INSTRUÇÕES DA TAREFA: Redigite, sem nenhuma alteração, todas as linhas do material abaixo. Deixe as imagens de fora da resposta.

DADOS DE TRABALHO:
>>>>
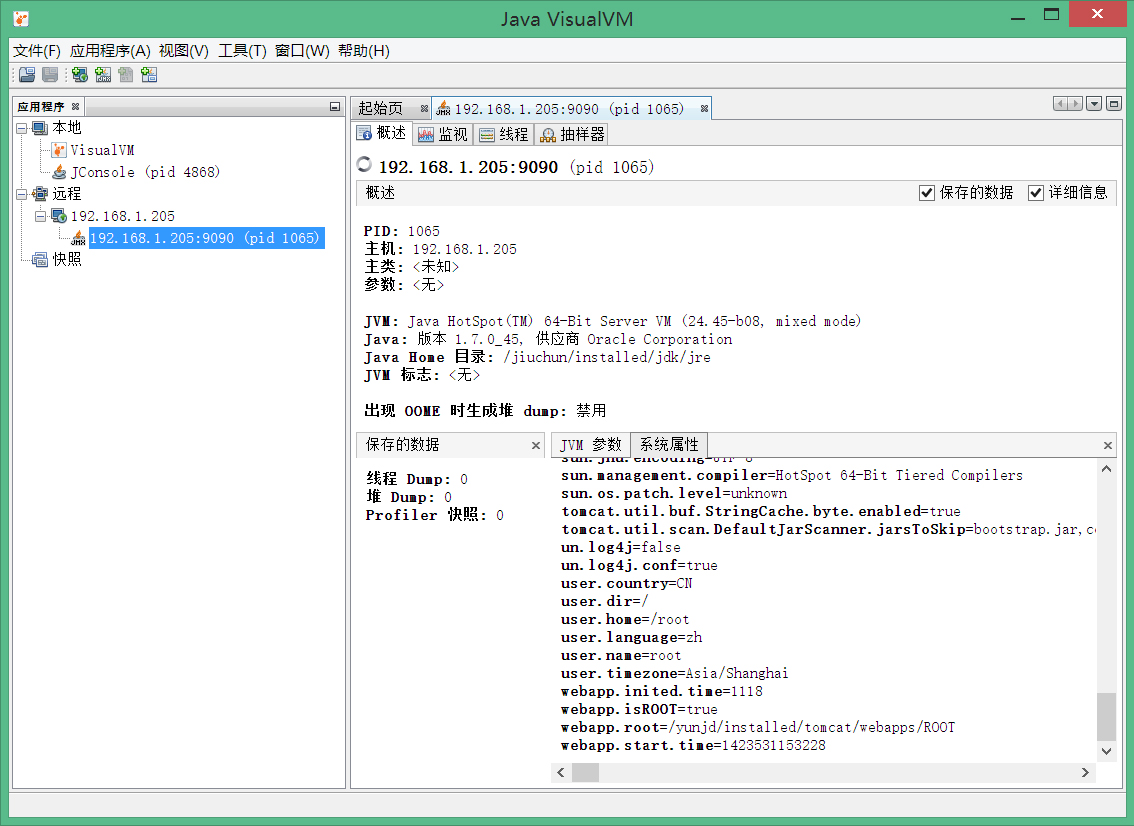Click the horizontal scrollbar right arrow

click(x=1086, y=773)
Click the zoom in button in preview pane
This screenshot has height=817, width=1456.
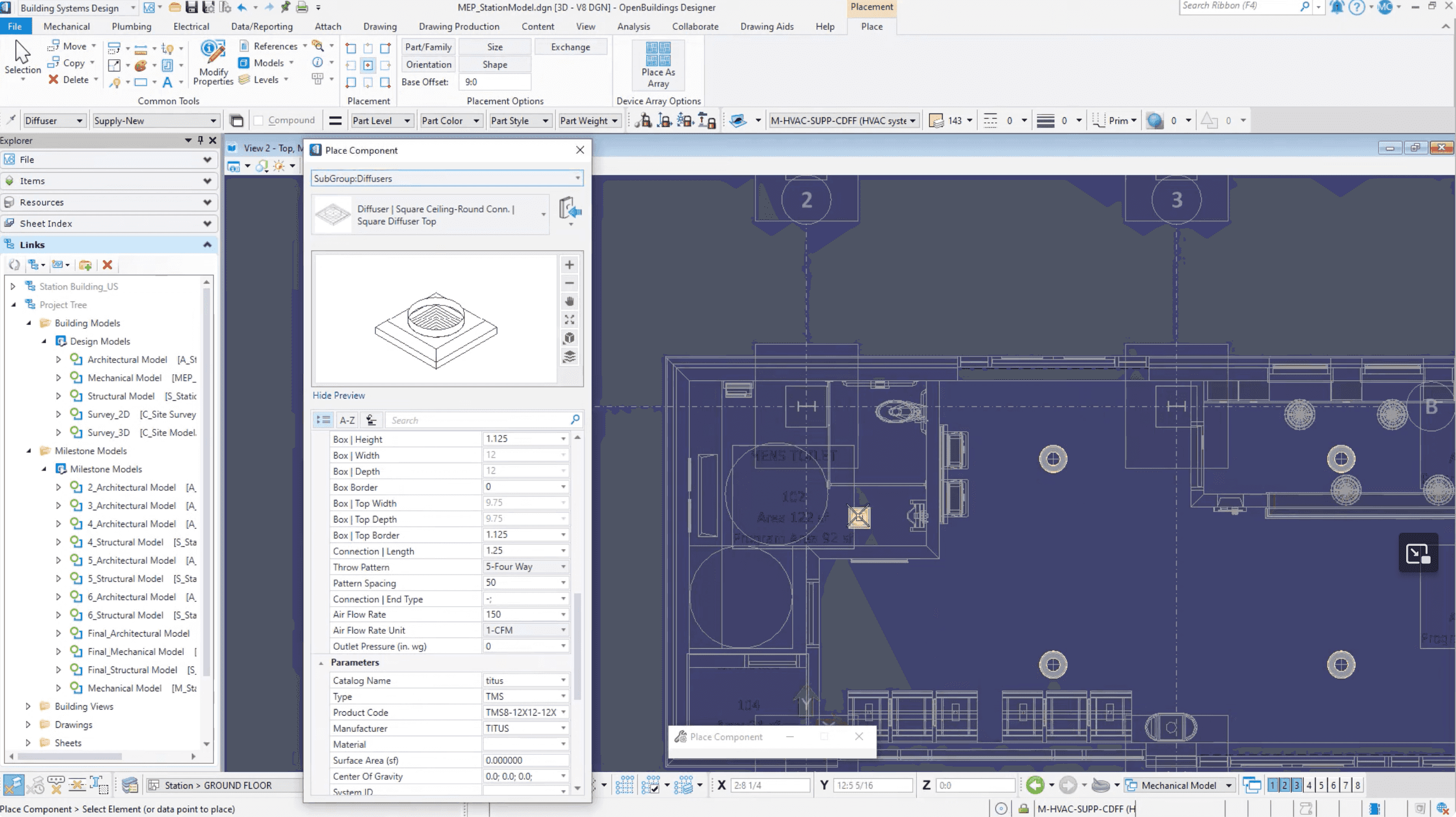click(569, 264)
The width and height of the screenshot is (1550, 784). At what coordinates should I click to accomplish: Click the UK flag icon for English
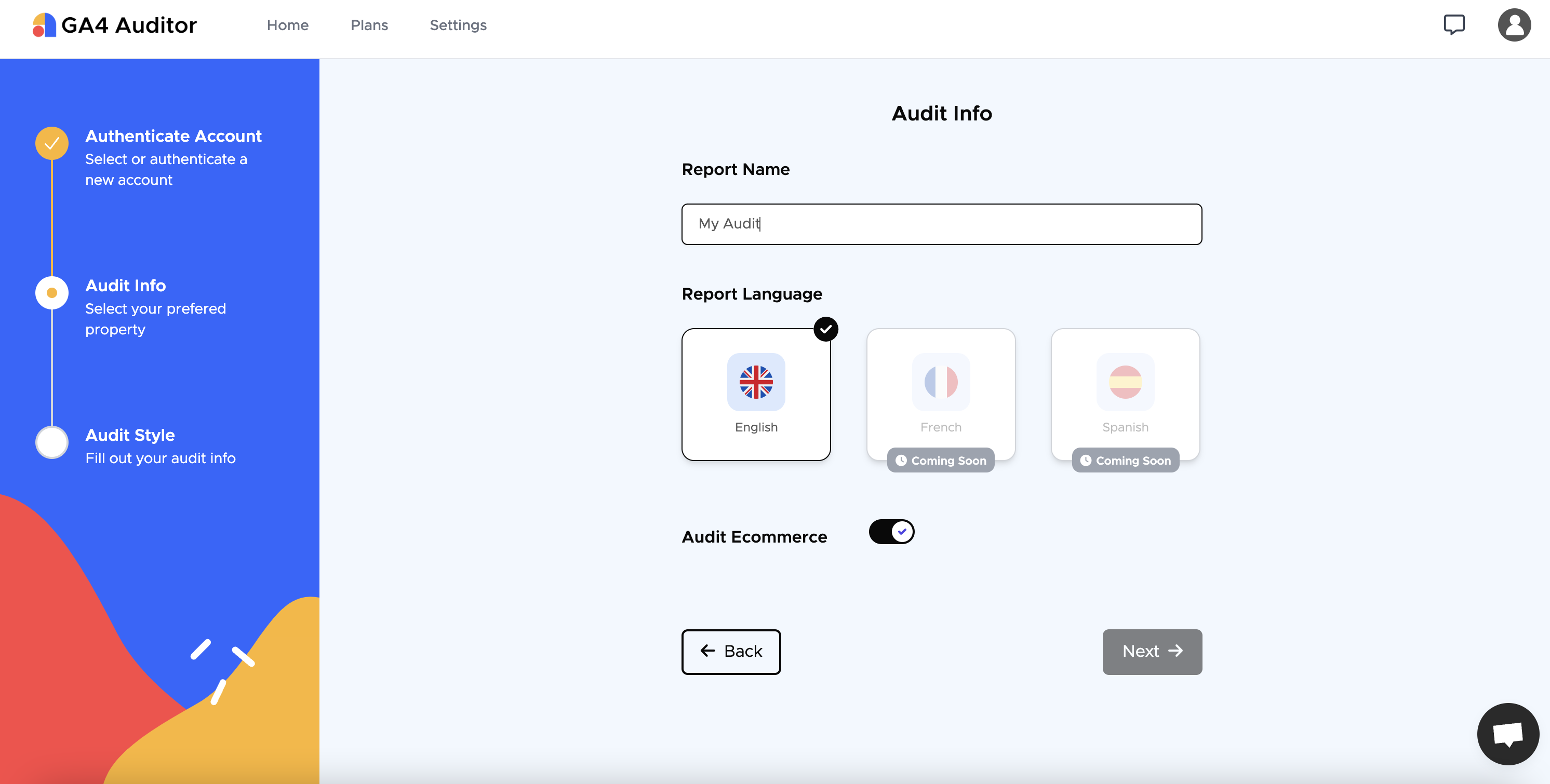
<<<<
RESPOSTA ESCRITA:
Click the horizontal scrollbar right arrow

click(x=1086, y=773)
Click the zoom in button in preview pane
This screenshot has height=817, width=1456.
click(569, 264)
The width and height of the screenshot is (1550, 784). At what coordinates should I click to accomplish: Click the UK flag icon for English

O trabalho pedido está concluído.